Exercise brief: Give the records below as a Markdown table with the columns No. and Line, numbering each line in order and leaving out blank lines.

Information provided:
☆ ☆ ☆ ☆

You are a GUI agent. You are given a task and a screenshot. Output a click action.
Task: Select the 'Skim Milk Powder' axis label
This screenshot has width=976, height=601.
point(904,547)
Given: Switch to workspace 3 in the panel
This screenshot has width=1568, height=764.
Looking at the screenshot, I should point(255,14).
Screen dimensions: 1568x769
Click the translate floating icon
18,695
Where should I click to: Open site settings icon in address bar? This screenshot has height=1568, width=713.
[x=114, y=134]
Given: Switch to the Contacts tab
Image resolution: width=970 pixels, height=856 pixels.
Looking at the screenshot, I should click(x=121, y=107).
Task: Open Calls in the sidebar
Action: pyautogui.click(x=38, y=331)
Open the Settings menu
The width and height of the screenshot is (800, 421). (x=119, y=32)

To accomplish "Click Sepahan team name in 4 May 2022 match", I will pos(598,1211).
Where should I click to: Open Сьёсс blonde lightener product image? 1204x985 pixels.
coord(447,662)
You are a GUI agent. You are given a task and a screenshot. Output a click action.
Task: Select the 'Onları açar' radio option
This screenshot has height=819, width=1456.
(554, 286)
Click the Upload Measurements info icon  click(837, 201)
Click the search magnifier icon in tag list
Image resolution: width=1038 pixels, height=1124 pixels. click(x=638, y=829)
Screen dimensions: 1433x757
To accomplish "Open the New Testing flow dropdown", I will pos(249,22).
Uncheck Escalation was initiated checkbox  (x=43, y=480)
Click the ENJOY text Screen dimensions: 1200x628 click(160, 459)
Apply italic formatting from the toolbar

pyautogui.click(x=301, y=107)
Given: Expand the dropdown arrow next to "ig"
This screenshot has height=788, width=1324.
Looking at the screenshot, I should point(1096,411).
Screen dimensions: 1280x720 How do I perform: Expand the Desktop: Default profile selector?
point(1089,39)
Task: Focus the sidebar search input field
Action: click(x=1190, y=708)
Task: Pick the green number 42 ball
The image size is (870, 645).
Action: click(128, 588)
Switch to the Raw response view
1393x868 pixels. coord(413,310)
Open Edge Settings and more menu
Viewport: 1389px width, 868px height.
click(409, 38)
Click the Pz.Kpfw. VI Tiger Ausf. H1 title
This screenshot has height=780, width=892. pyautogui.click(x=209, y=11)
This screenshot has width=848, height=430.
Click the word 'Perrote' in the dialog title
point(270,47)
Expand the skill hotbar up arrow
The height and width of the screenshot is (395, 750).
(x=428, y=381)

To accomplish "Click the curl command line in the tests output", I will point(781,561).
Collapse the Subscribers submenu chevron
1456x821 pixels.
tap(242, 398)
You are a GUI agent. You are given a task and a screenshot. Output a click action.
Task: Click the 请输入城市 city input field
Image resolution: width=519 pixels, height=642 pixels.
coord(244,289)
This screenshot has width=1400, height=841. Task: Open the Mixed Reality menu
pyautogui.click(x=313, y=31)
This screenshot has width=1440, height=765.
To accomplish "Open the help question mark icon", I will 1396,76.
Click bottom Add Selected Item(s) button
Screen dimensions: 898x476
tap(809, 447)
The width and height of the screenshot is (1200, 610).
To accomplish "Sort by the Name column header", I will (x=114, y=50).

☆ ☆ ☆ ☆

Response:
| No. | Line |
|---|---|
| 1 | You are a GUI agent. You are given a task and a screenshot. Output a click action. |
| 2 | Task: Select the 'Skim Milk Powder' axis label |
| 3 | This screenshot has width=976, height=601. |
| 4 | point(904,547) |
| 5 | Given: Switch to workspace 3 in the panel |
| 6 | This screenshot has width=1568, height=764. |
| 7 | Looking at the screenshot, I should point(255,14). |
| 8 | Screen dimensions: 1568x769 |
| 9 | Click the translate floating icon |
| 10 | 18,695 |
| 11 | Where should I click to: Open site settings icon in address bar? This screenshot has height=1568, width=713. |
| 12 | [x=114, y=134] |
| 13 | Given: Switch to the Contacts tab |
| 14 | Image resolution: width=970 pixels, height=856 pixels. |
| 15 | Looking at the screenshot, I should click(x=121, y=107). |
| 16 | Task: Open Calls in the sidebar |
| 17 | Action: pyautogui.click(x=38, y=331) |
| 18 | Open the Settings menu |
| 19 | The width and height of the screenshot is (800, 421). (x=119, y=32) |
| 20 | To accomplish "Click Sepahan team name in 4 May 2022 match", I will pos(598,1211). |
| 21 | Where should I click to: Open Сьёсс blonde lightener product image? 1204x985 pixels. |
| 22 | coord(447,662) |
| 23 | You are a GUI agent. You are given a task and a screenshot. Output a click action. |
| 24 | Task: Select the 'Onları açar' radio option |
| 25 | This screenshot has height=819, width=1456. |
| 26 | (554, 286) |
| 27 | Click the Upload Measurements info icon  click(837, 201) |
| 28 | Click the search magnifier icon in tag list |
| 29 | Image resolution: width=1038 pixels, height=1124 pixels. click(x=638, y=829) |
| 30 | Screen dimensions: 1433x757 |
| 31 | To accomplish "Open the New Testing flow dropdown", I will pos(249,22). |
| 32 | Uncheck Escalation was initiated checkbox  (x=43, y=480) |
| 33 | Click the ENJOY text Screen dimensions: 1200x628 click(160, 459) |
| 34 | Apply italic formatting from the toolbar |
| 35 | pyautogui.click(x=301, y=107) |
| 36 | Given: Expand the dropdown arrow next to "ig" |
| 37 | This screenshot has height=788, width=1324. |
| 38 | Looking at the screenshot, I should point(1096,411). |
| 39 | Screen dimensions: 1280x720 How do I perform: Expand the Desktop: Default profile selector? |
| 40 | point(1089,39) |
| 41 | Task: Focus the sidebar search input field |
| 42 | Action: click(x=1190, y=708) |
| 43 | Task: Pick the green number 42 ball |
| 44 | The image size is (870, 645). |
| 45 | Action: click(128, 588) |
| 46 | Switch to the Raw response view |
| 47 | 1393x868 pixels. coord(413,310) |
| 48 | Open Edge Settings and more menu |
| 49 | Viewport: 1389px width, 868px height. |
| 50 | click(409, 38) |
| 51 | Click the Pz.Kpfw. VI Tiger Ausf. H1 title |
| 52 | This screenshot has height=780, width=892. pyautogui.click(x=209, y=11) |
| 53 | This screenshot has width=848, height=430. |
| 54 | Click the word 'Perrote' in the dialog title |
| 55 | point(270,47) |
| 56 | Expand the skill hotbar up arrow |
| 57 | The height and width of the screenshot is (395, 750). |
| 58 | (x=428, y=381) |
| 59 | To accomplish "Click the curl command line in the tests output", I will point(781,561). |
| 60 | Collapse the Subscribers submenu chevron |
| 61 | 1456x821 pixels. |
| 62 | tap(242, 398) |
| 63 | You are a GUI agent. You are given a task and a screenshot. Output a click action. |
| 64 | Task: Click the 请输入城市 city input field |
| 65 | Image resolution: width=519 pixels, height=642 pixels. |
| 66 | coord(244,289) |
| 67 | This screenshot has width=1400, height=841. Task: Open the Mixed Reality menu |
| 68 | pyautogui.click(x=313, y=31) |
| 69 | This screenshot has width=1440, height=765. |
| 70 | To accomplish "Open the help question mark icon", I will 1396,76. |
| 71 | Click bottom Add Selected Item(s) button |
| 72 | Screen dimensions: 898x476 |
| 73 | tap(809, 447) |
| 74 | The width and height of the screenshot is (1200, 610). |
| 75 | To accomplish "Sort by the Name column header", I will (x=114, y=50). |